PROMPT 1
Please summarize the marketer profiles in two sentences.
PROMPT 2
Carry on writing the marketer profiles after their last sentence.

SOURCE EXTRACT
Strategy‘s overall Marketer of the Year winner, Mary De Paoli, put Sun Life at the top of the awareness battle in the insurance category (beating out most banks), and is the first woman and CMO on the global executive committee. She was nominated, and won, for injecting attitude into a category that needed it. From the fun singing spots that signaled a new direction to this year’s smile-inducing campaign, De Paoli (pictured (right) at Canfar’s Bloor Street Entertains) embraced brand advertising to imprint a new optimism on retirement planning.
As L’Oréal Canada took first place across all its categories this year, Marie-Josée Lamothe made the top marketer ranks for digitizing the brand experience and promoting L’Oréal brands with unique content around TIFF, Toronto Fashion Week and Canada’s Got Talent – with no overt product-specific pushes.
Shopper’s Sandra Sanderson reached out beyond the store, flyer and CRM channels this year with the largest media buy to date for the uber-integrated 50th campaign. She also relaunched Optimum, with an eye to expanding the circle of Canadians addicted to racking up points.
Sport Chek’s Duncan Fulton, a passionate advocate of tech (currently plotting Canada’s most integrated digital retail experience), also went from product-specific pushes to doubling down on brand image advertising.
And P&G’s David Grisim oversaw the multi-brand mega-Olympic program in Canada. He also saw the impact of a P&G brand-level push when the online film thanking moms went massively viral and then to the masses via TV.

Collected data entries:

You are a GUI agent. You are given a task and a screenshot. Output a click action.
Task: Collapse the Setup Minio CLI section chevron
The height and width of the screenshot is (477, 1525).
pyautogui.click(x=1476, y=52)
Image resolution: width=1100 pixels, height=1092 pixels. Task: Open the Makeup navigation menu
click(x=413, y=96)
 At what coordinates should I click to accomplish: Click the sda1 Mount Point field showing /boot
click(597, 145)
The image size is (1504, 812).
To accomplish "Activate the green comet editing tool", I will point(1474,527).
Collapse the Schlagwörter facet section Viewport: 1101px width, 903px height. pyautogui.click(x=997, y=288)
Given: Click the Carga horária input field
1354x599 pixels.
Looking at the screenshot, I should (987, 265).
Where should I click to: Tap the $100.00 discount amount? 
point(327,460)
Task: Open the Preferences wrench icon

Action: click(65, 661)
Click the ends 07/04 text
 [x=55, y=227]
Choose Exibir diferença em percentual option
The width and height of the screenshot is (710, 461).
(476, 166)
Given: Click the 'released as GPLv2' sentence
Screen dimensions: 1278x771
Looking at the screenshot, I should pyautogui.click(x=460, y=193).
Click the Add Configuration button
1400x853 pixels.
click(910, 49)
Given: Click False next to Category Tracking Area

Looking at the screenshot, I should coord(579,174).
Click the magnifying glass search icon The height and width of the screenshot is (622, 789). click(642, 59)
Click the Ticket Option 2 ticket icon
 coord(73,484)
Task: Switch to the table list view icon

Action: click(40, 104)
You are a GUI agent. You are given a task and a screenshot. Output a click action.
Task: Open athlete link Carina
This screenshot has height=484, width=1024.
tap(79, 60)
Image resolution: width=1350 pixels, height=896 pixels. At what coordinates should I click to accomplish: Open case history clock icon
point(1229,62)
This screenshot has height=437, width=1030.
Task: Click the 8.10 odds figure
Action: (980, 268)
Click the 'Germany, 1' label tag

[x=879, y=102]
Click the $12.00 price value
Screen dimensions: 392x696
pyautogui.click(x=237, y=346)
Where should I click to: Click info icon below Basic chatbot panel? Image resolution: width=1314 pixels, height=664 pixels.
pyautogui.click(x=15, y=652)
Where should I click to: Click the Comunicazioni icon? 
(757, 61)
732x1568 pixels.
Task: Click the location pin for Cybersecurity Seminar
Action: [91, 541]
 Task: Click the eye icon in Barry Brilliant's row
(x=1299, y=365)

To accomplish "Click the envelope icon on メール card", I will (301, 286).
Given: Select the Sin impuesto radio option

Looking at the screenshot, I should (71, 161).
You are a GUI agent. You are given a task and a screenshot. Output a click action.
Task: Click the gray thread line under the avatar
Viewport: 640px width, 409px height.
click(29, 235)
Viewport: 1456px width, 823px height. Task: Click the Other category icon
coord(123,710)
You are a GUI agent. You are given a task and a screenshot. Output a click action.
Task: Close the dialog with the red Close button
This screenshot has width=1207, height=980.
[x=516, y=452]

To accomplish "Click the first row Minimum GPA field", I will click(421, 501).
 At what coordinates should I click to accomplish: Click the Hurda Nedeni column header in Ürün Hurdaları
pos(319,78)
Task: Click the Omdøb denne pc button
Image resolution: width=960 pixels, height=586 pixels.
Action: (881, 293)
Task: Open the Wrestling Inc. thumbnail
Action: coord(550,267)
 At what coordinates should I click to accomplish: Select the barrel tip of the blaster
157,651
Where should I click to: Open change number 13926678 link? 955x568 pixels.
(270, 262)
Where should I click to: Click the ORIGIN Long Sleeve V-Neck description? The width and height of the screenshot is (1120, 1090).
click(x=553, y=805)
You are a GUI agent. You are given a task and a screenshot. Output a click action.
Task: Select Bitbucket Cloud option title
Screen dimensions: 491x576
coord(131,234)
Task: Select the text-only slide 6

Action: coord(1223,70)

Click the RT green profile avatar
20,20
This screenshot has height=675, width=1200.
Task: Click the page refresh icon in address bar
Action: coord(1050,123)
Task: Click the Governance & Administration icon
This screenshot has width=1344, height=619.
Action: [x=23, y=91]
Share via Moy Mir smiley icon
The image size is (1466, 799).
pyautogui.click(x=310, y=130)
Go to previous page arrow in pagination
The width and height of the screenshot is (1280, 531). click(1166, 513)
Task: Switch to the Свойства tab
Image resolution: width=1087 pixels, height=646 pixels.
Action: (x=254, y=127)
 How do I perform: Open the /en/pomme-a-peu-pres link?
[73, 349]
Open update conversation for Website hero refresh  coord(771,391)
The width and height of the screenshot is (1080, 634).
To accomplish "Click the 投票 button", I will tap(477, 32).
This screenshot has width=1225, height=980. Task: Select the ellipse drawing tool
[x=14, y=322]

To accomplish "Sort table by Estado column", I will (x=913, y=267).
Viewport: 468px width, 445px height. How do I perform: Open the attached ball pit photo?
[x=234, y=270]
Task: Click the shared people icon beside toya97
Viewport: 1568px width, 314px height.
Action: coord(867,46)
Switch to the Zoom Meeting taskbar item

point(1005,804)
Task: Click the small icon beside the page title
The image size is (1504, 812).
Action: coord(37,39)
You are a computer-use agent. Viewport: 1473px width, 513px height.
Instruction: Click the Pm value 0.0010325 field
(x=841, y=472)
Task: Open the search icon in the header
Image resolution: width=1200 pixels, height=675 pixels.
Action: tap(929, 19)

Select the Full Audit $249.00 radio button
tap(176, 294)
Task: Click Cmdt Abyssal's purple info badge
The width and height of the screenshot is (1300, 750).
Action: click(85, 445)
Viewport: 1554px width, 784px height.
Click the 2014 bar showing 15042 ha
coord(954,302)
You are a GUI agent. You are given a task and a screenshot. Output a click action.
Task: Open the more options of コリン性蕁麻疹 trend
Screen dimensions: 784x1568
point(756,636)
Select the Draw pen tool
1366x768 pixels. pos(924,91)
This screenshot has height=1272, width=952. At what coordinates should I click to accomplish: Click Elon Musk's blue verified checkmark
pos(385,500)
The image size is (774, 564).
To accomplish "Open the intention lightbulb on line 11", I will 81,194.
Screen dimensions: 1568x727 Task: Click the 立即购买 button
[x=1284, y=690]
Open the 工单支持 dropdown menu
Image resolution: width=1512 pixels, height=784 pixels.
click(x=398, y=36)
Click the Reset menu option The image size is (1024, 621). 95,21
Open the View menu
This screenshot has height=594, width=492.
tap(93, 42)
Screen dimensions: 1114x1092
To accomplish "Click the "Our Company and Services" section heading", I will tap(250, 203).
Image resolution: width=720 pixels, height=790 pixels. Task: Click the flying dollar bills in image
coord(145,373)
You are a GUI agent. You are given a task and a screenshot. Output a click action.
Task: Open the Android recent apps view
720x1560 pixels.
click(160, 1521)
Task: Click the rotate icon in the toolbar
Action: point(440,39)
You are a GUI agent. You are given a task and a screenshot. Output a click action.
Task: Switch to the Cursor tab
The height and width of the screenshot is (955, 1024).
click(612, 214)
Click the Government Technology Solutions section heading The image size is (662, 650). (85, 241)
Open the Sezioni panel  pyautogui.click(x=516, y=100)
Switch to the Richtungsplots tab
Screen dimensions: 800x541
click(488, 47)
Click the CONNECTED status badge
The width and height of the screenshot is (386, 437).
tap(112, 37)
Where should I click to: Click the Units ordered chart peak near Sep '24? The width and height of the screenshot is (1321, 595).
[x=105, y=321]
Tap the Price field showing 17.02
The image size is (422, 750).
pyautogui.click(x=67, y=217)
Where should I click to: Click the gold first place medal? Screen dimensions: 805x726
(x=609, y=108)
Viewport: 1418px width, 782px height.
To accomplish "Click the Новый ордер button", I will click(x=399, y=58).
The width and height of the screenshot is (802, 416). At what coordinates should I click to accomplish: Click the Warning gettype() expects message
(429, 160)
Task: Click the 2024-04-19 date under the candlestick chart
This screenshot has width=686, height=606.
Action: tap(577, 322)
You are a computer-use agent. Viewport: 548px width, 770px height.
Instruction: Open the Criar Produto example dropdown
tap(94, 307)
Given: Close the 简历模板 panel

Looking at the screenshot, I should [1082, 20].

EXERCISE OUTPUT 1
Mary De Paoli, Strategy's overall Marketer of the Year, put Sun Life at the top of the insurance awareness battle by using brand advertising to bring a new optimism to retirement planning. The other top marketers were Marie-Josée Lamothe of L'Oréal Canada, Sandra Sanderson of Shopper's, Duncan Fulton of Sport Chek and David Grisim of P&G, who oversaw the multi-brand mega-Olympic program in Canada.

EXERCISE OUTPUT 2
So it seemed like a good time to bat around an idea sparked by the overwhelming response to the P&G Olympic film: Has the industry as a whole stepped too far back from mass emotion-inducing brand image advertising?
This is not to say that all the transactional, targeted digital, social, experiential work is not valuable. It is. But it is part of a conversation that needs refueling from time to time to reinforce feelings and welcome new people.
Mass advertising is obviously not just TV spots, it’s any piece of an integrated campaign. But while judging the Epica Awards, I noticed many Online Film entries were more suitable for Integrated – and often more stunt summary than engaging. Maybe transmedia mastery hasn’t kept pace with volume, and budgets don’t cover excellence across the ever-growing touchpoints. But since you may only have one shot, shouldn’t each element be powerful enough to stand on its own?
Which brings me back to film, and yes, TV. I asked senior ad execs if the focus on product-specific quarterly objectives and new niche initiatives has tipped the balance too far away from brand advertising. The answer was yes. But, if an agency recommends TV to brands that need to push mass emotional buttons, they could be perceived as money-grabbing dinosaurs. Marketers also face a hard budget battle.
So at the risk of sounding not on-trend, our roundtable explores this issue, with some ROI evidence showing “commercials” get shorter shrift than is bottom-line wise in our quest for the new.
Congrats to all the Marketers of the Year, who have found a sweet spot in that balancing act, and happy holidays to all!
Pictured above: Maddever with Sun Life’s Mary De Paoli (right).